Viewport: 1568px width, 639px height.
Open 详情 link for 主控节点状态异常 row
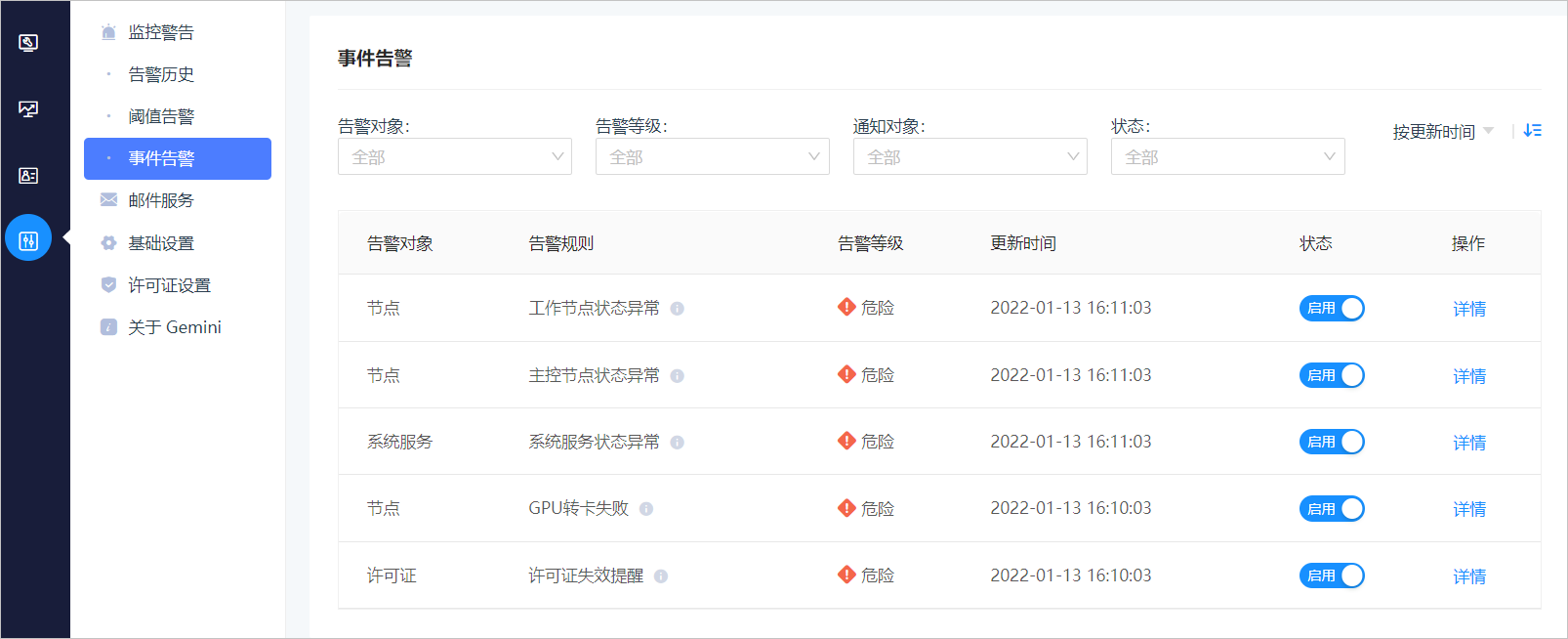click(x=1469, y=376)
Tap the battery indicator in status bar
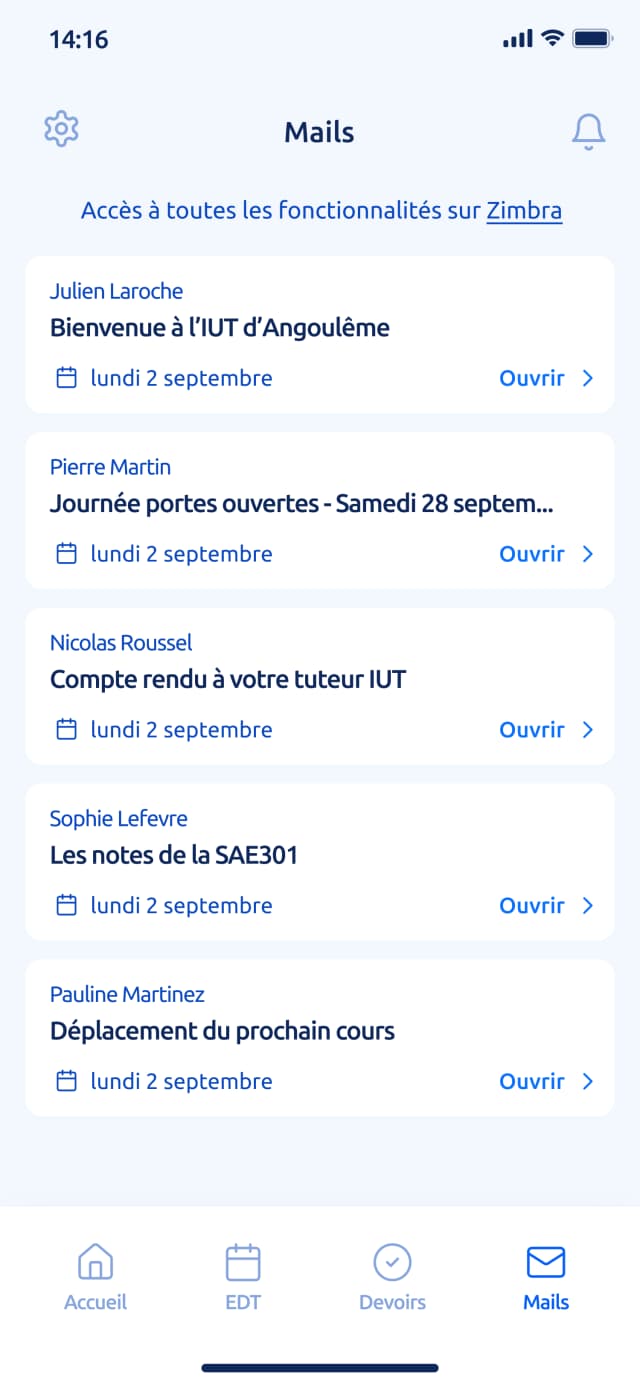 point(592,39)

---*---

◆ **WHAT TO WORK ON**:
Please report how many lines in the data above contain the string "width", giving only the number.

◆ **WORKED SOLUTION**:
1